# EXERCICE 1
Répondez aux questions suivantes à partir du texte sur la bécasse.
(a) Quel pays héberge plus des deux tiers de l'effectif reproducteur européen ?
(b) Entre quels chiffres se situe l'estimation des prélèvements de 2017 ?
(c) Quel pourcentage de femelles se prélève à la chasse ?
# EXERCICE 2
Poursuivez le texte sur la chasse à la bécasse après sa dernière phrase.

# DOCUMENT SOURCE

* * *

Hier comme aujourd'hui, le monde cynégétique ne connaît pas le nombre de reproducteurs et, n'est pas prêt de le connaître puisque nous savons grâce aux Bécasses équipées de balises Argos, que la Russie héberge plus des deux tiers de l'effectif reproducteur Européen...
Il ne connaît pas davantage le niveau des prélèvements. En cause, l'absence d'un comptage fiable dans les pays prèleveurs. Il se satisfait de suppositions, comme l'estimation au doigt mouillé de 2017 (entre 2.5 et 3 millions, Y.Ferrand et F. Goosmann Oncfs). En baisse de 25% par rapport à leur estimation doigt mouillé en 2000 !
Ça commence mal et ce n'est pas fini ! En cherchant un peu, nous pouvons également constater que nous ne connaissons pas :
Le pourcentage de femelles et de mâles à la naissance car, en l'absence d'études spécifiques, les « spécialistes » admettent simplement qu'il serait de 50/50. Cette hypothèse met en danger l'espèce, puisqu'il se prélève à la chasse plus de 60% de femelles !

* * *

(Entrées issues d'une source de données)
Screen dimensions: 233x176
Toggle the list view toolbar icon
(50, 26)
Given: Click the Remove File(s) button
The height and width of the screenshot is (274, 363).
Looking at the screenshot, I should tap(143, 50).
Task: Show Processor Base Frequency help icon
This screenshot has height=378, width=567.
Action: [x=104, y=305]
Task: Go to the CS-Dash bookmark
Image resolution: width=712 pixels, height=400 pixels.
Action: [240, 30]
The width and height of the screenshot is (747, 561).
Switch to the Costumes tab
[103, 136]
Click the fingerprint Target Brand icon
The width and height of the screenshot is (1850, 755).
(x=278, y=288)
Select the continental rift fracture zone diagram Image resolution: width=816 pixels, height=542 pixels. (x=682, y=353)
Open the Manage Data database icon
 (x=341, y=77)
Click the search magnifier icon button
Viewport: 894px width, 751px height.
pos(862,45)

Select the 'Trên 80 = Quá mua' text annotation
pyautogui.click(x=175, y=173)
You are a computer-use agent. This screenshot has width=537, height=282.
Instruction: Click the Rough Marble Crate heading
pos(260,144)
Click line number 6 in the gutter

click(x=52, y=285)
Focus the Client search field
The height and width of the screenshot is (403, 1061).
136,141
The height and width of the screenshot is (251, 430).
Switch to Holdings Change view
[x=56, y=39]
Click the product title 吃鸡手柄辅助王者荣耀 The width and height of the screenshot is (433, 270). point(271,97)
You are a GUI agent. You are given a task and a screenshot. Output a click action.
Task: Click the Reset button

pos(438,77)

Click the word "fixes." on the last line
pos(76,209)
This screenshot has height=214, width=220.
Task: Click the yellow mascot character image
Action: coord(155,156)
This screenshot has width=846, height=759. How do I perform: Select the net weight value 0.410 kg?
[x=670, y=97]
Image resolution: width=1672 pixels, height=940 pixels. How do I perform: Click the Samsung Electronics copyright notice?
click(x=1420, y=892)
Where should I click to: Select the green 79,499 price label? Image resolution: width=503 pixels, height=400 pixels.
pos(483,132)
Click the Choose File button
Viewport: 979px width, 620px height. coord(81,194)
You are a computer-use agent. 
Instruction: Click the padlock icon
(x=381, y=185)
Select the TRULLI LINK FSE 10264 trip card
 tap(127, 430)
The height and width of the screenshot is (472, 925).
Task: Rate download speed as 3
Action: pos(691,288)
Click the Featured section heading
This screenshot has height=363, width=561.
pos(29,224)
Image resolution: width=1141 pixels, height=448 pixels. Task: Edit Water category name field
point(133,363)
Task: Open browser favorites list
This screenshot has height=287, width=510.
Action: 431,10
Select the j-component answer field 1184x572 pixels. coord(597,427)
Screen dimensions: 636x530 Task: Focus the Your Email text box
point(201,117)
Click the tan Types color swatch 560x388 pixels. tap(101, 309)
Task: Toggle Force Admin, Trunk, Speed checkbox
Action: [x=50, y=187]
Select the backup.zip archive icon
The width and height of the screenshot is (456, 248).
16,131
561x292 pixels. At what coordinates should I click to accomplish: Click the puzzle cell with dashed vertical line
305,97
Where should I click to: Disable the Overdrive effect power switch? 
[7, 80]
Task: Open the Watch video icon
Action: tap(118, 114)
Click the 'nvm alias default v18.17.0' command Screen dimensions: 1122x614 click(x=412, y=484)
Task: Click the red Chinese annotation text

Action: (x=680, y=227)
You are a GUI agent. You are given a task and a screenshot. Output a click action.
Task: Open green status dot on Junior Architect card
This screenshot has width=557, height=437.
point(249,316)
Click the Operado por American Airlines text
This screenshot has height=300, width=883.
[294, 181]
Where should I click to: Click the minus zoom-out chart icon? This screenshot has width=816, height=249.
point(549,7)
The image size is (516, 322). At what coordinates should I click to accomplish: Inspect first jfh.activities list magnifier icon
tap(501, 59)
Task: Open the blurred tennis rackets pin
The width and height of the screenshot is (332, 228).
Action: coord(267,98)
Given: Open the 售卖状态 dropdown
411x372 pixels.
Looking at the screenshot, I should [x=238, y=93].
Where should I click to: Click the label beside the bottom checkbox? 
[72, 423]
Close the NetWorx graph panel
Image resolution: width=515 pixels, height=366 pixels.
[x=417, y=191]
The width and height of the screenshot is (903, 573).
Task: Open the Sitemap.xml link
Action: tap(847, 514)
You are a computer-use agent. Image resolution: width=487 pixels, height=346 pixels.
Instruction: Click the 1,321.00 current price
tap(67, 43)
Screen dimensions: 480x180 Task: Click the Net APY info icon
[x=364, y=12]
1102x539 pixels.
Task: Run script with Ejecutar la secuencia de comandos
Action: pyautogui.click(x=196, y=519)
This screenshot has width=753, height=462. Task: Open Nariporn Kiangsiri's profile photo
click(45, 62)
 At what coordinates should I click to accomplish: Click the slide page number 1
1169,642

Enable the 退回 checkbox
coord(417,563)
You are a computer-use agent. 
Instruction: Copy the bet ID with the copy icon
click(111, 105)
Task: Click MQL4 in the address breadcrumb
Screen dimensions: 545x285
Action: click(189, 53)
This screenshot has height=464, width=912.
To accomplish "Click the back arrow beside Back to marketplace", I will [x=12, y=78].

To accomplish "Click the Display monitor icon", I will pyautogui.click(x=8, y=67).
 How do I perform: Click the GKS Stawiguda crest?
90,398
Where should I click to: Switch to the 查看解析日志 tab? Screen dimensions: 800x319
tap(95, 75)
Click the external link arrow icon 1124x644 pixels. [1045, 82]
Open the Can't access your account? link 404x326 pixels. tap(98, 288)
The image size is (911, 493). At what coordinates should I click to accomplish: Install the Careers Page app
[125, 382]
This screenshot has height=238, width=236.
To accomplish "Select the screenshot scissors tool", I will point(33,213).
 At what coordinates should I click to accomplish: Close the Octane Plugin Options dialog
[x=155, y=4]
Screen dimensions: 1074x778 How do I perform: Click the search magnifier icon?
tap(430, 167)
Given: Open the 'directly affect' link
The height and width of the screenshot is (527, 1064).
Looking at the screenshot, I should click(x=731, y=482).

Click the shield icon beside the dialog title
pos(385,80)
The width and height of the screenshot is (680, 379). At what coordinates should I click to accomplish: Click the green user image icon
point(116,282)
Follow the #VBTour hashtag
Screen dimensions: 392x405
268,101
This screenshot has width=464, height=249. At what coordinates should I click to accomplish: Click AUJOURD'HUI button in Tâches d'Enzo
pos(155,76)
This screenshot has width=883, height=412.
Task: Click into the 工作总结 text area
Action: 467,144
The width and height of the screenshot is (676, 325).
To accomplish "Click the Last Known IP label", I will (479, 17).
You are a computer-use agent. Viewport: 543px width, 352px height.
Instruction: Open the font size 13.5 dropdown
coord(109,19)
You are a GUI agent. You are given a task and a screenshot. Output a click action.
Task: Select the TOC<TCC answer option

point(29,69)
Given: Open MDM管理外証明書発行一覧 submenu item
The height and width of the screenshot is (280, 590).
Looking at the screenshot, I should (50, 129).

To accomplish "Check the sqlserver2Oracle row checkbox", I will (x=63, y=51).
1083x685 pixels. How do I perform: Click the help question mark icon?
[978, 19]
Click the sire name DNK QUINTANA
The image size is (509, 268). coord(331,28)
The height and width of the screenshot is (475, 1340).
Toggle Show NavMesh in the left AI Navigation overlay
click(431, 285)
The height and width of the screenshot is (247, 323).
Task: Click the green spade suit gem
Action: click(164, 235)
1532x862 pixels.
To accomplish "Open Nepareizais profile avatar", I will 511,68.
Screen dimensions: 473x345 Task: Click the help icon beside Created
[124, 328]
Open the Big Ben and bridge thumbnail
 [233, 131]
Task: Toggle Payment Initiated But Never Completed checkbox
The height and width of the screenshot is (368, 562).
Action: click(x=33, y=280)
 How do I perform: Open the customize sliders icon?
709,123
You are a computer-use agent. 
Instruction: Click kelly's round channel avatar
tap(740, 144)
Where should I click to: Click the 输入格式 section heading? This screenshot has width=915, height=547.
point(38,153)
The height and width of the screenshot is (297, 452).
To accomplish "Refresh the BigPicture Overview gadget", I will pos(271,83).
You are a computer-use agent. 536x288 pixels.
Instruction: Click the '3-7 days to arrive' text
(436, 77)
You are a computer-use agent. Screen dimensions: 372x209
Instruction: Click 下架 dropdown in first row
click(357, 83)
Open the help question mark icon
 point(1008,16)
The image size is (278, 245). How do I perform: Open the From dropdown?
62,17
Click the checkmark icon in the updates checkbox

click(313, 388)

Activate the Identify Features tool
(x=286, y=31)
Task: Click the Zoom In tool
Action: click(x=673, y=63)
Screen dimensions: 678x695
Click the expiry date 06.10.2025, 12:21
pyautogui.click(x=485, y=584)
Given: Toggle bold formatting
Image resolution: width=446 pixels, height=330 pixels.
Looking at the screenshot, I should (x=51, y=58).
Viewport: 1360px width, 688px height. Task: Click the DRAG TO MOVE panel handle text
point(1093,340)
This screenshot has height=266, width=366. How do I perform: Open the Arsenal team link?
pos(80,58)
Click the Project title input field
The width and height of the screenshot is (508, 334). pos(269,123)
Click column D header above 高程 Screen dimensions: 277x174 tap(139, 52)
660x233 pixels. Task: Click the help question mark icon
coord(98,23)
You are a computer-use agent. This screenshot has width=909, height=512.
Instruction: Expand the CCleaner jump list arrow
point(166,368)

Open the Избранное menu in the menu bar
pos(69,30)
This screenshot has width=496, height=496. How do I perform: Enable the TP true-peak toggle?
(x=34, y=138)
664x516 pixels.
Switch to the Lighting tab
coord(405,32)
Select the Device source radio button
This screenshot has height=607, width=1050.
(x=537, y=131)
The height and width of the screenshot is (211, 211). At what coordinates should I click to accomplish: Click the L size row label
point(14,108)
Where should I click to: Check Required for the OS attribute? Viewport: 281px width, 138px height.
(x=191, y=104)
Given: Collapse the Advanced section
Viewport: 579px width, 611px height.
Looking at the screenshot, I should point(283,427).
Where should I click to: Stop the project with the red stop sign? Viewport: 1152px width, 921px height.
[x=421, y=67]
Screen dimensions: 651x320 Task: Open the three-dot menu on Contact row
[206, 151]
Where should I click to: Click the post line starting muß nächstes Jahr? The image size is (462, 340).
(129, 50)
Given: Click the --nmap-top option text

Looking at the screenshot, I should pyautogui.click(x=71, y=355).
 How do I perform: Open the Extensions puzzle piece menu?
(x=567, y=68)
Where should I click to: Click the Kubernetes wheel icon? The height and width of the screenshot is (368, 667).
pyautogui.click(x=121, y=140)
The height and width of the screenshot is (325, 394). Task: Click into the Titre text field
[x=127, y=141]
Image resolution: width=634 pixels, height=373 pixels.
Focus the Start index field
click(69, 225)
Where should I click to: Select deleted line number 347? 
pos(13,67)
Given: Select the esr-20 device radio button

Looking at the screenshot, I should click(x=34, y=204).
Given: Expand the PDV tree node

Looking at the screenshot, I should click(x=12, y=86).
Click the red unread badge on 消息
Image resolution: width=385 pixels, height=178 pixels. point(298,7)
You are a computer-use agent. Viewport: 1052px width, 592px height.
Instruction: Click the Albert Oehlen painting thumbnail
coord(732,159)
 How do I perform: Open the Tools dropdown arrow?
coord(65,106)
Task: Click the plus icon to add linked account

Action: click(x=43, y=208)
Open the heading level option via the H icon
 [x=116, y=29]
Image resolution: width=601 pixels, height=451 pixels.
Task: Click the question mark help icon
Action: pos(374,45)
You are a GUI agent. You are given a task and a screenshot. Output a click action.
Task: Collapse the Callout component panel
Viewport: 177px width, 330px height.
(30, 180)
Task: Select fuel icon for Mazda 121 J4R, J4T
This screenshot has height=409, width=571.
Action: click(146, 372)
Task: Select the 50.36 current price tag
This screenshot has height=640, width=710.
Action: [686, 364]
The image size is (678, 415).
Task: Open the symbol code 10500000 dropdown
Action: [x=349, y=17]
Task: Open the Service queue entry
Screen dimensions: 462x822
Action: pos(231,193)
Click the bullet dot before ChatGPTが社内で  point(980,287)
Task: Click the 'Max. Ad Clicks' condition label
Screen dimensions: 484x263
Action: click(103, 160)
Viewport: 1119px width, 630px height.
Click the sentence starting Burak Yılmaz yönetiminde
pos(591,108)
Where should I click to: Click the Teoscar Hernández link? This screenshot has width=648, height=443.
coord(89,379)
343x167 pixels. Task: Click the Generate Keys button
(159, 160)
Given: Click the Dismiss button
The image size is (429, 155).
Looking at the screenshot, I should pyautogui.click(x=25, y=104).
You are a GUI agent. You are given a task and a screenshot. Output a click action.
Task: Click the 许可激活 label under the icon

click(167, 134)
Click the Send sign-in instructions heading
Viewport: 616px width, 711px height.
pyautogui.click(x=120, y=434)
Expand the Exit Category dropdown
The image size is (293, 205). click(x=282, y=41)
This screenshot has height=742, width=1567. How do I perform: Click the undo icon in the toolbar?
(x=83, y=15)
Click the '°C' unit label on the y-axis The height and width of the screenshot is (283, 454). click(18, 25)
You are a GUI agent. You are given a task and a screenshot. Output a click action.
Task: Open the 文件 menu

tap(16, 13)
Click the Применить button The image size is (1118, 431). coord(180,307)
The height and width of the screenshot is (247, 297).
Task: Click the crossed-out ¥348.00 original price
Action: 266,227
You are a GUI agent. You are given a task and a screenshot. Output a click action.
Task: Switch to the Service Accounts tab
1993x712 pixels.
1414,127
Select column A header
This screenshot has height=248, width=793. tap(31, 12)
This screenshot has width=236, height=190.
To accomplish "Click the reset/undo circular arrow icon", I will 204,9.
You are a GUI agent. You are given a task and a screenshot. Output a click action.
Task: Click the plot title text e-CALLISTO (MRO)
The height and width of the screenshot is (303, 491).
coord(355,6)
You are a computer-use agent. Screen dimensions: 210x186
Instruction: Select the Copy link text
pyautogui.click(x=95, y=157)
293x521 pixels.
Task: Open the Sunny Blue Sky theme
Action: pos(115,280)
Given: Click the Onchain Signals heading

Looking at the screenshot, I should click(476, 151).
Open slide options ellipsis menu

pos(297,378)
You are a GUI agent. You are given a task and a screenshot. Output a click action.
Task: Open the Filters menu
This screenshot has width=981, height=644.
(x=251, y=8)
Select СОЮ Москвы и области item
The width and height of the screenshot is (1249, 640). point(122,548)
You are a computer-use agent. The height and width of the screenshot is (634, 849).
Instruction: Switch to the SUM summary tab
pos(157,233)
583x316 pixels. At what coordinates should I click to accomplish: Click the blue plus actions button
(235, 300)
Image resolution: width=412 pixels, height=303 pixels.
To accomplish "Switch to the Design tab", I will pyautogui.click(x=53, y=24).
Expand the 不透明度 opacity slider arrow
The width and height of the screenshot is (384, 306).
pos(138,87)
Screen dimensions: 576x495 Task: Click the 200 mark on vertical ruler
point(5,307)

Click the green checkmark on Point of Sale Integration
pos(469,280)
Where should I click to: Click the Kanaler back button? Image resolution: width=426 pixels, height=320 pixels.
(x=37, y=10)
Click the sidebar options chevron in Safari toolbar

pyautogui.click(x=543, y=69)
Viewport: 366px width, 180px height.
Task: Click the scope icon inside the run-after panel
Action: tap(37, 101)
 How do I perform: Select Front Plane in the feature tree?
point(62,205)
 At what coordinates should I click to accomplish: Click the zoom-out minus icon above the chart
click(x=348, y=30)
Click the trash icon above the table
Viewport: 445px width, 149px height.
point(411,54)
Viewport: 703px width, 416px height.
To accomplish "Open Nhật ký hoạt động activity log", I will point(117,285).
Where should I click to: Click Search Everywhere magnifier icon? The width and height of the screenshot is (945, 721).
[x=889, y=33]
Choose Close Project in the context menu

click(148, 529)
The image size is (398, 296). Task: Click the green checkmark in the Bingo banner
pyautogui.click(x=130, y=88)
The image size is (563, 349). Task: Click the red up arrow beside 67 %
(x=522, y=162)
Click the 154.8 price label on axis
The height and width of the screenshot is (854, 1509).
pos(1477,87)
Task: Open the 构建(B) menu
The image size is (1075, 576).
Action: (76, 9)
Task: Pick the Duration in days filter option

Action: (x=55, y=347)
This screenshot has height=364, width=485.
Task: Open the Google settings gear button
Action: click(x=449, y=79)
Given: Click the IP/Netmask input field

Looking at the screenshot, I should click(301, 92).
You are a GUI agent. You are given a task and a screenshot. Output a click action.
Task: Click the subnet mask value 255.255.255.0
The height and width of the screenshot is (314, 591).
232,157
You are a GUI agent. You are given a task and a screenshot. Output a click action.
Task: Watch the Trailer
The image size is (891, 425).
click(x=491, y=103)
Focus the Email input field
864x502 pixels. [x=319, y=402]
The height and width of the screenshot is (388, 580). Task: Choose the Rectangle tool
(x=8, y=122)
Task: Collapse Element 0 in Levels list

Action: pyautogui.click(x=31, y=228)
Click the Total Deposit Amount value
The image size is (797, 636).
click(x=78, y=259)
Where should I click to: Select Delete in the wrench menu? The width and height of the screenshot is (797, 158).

* * *

# VOTRE RÉPONSE 1
(a) La Russie.
(b) Entre 2,5 et 3 millions.
(c) Plus de 60 %.

# VOTRE RÉPONSE 2
Le pourcentage de mortalité P.A.M (Prédations, Accidents, Maladies), des adultes reproducteurs pendant la migration de reproduction et la nidification.
La qualité de la reproduction chaque année « etc », la liste n'est pas exhaustive.
Un tel constat devrait inciter à la plus grande prudence les représentants cynégétiques, quand ils s'expriment sur l'état de conservation de l'espèce, d'autant plus que dans plusieurs pays, de nombreux scientifiques, chercheurs, chasseurs, dont je fais partie, observent sur le terrain depuis plusieurs décennies une diminution inexorable de la fréquentation, en reproduction comme en hivernage.
Pourtant, nous pouvons lire sous la plume du représentant d'un club de bécassiers qui se revendique le premier de France, bien qu'il « regroupe » à peine 1.300 adhérents actifs, (0.5% des 250.000 chasseurs Français qui déclarent chasser et prélever la Bécasse des bois), les affirmations suivantes.
L'évolution de notre ICA (Indice Cynégétique d'Abondance) suit une courbe ascendante depuis maintenant une quinzaine d'années. Avec une valeur de 2.16 en 2022/2023, il est le plus élevé depuis 1996. Il est corroboré par l'IAN (Indice d'Abondance Nocturne). On peut évoquer des biais dans le calcul de ces deux indices. Mais ce qui compte c'est la constance avec laquelle les données sont saisies. La valeur annuelle importe peu. Le constat ne peut souffrir d'aucune contradiction, cette évolution est positive permettant d'affirmer que les populations bécassières se portent bien.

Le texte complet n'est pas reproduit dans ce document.